While the BindWidget metatag is useful in allowing the native environment to access widgets directly in the panel, I would strongly advise against using it in an actual production environment for a few reasons:
- You run a serious risk of introducing a cyclic dependency between the native code and the Blueprint, whereby the native code can’t compile correctly because it relies on assets in the widget Blueprint to do so, but the widget blueprint simultaneously depends on the native code. The dangerous thing about cyclic dependencies (also called circular references) is that they won’t always fail because they’re going to be dependent on compile order, and will rarely if ever fail in the editor, so you can wind up with something that looks like it’s working but will actually fail intermittently in packaged builds.
If you hit this assertion in a packaged build (UE5 EA 2):
Assertion failed: Level == 1 [File:D:/build/++UE5/Sync/Engine/Source/Runtime/CoreUObject/Private/Serialization/AsyncLoading2.cpp] [Line: 4017]
That’s what’s happening.
If you look at the struct FScopedLoadRecursionVerifier at that location, you’ll see that it’s looking for these sorts of recursive definitions and asserting out.
I don’t know whether UE4 does a similar check but this jumped up and bit me in UE5.
In my case this made my project intermittently unable to run its packaged builds - I would make a build that succeeded, make a change, try again and it would fail, then revert back to the previously working build and it would still fail, because the issue wasn’t explicitly in code but in the compile order.
I was able to resolve this by eliminating the use of BindWidget tags an instead making BlueprintImplementableEvent calls from native to the widget blueprint to pass data, and handling all the user display within the context of the Blueprint.
- The other reason why you don’t want to use these BindWidget tags is you’re creating invisible failure points for your UI artist. This isn’t so much of a problem if you’re designing a game alone, but if you’re working on a team, you don’t want to make choices in the native binaries that unnecessarily constrict the artist’s work downstream, since they may not have visibility into the source code. When you pass the class to the UI artist, they have no way of knowing that if they rename an element in the UI, their class could suddenly fail to compile. Better to use BlueprintImplementableEvents to let them see that you’re giving them an event with data, and allow them to depict that data to the player however they’d like.

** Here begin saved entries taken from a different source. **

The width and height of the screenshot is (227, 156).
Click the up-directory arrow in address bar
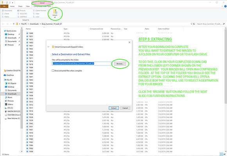pyautogui.click(x=14, y=24)
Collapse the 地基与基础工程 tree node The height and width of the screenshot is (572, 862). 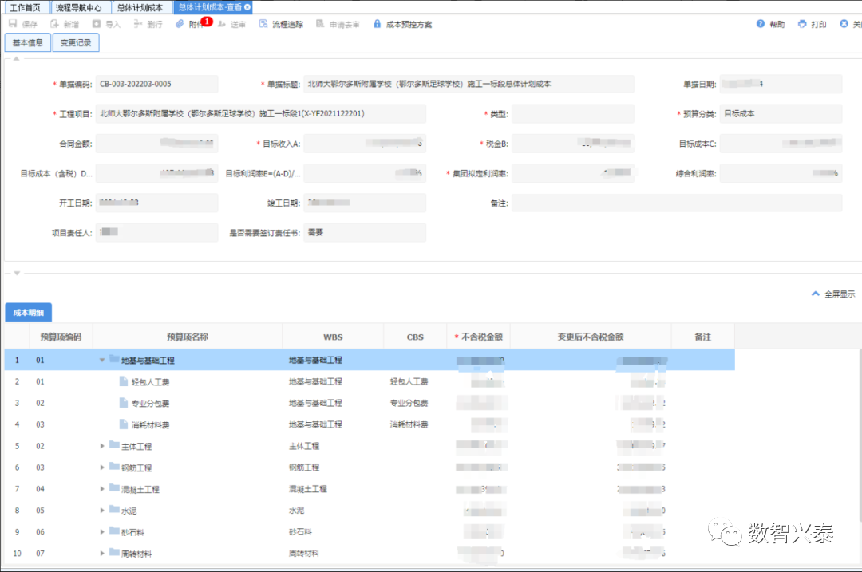pyautogui.click(x=102, y=361)
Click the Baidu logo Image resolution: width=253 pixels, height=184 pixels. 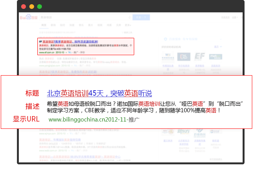28,18
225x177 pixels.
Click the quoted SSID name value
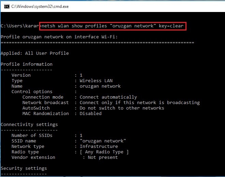tap(103, 141)
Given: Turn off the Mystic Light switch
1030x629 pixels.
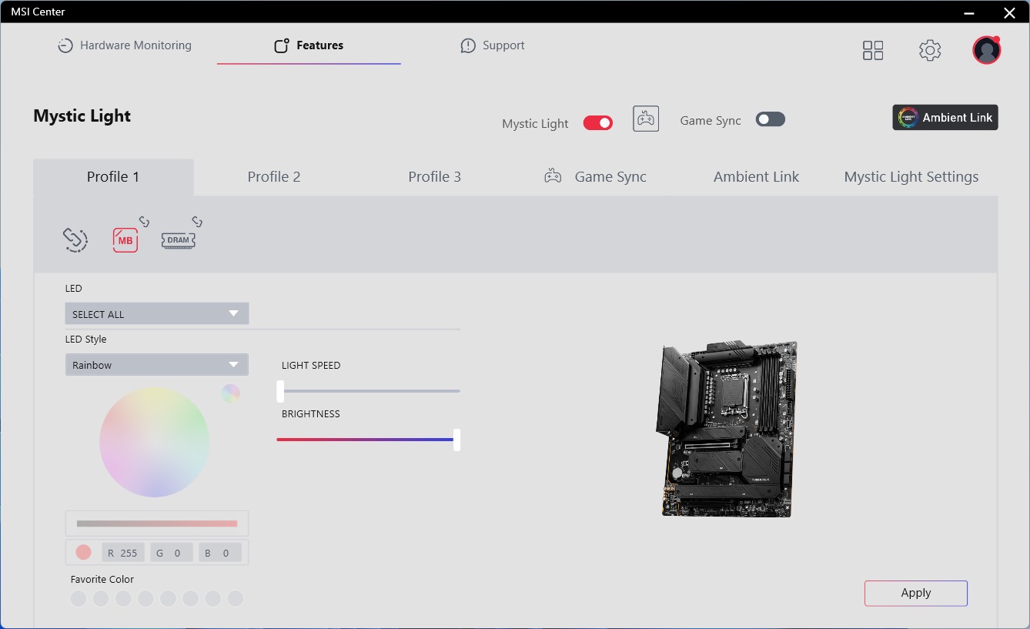Looking at the screenshot, I should pyautogui.click(x=598, y=122).
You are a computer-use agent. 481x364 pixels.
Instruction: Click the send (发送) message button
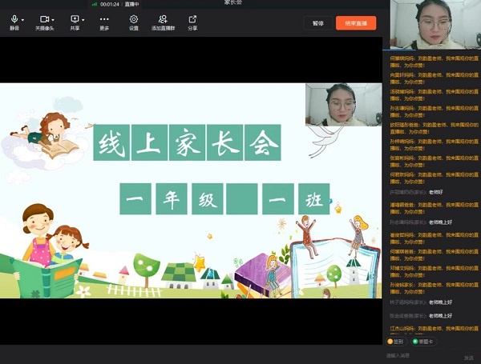(468, 357)
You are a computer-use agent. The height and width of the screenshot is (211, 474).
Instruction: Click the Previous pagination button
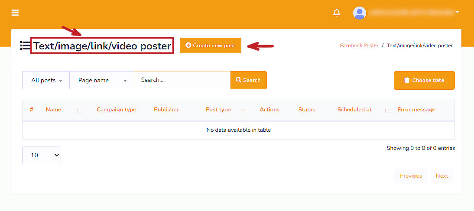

I’ve found in practice that it’s a good idea to keep a meaningful separation between the work you do in UI native classes and in their Blueprint classes. It seems to work best if you think of the native environment as the place to do all of your functional logic - hold the data there, generate events, etc., and use the Blueprint environment solely to draw the results of those events and to accept input from the player. i.e., C++ == the logic layer, UMG Blueprint == the UI painting layer.
Anyway, just wanted to share this since it made for a gnarly day of debugging to track down.
(UDN thread here: [UE5.0EA2] Packaged build crashes in AsyncLoading2.cpp, Line 4017 (unrealengine.com) )
Thank btw for an absolutely fantastic course!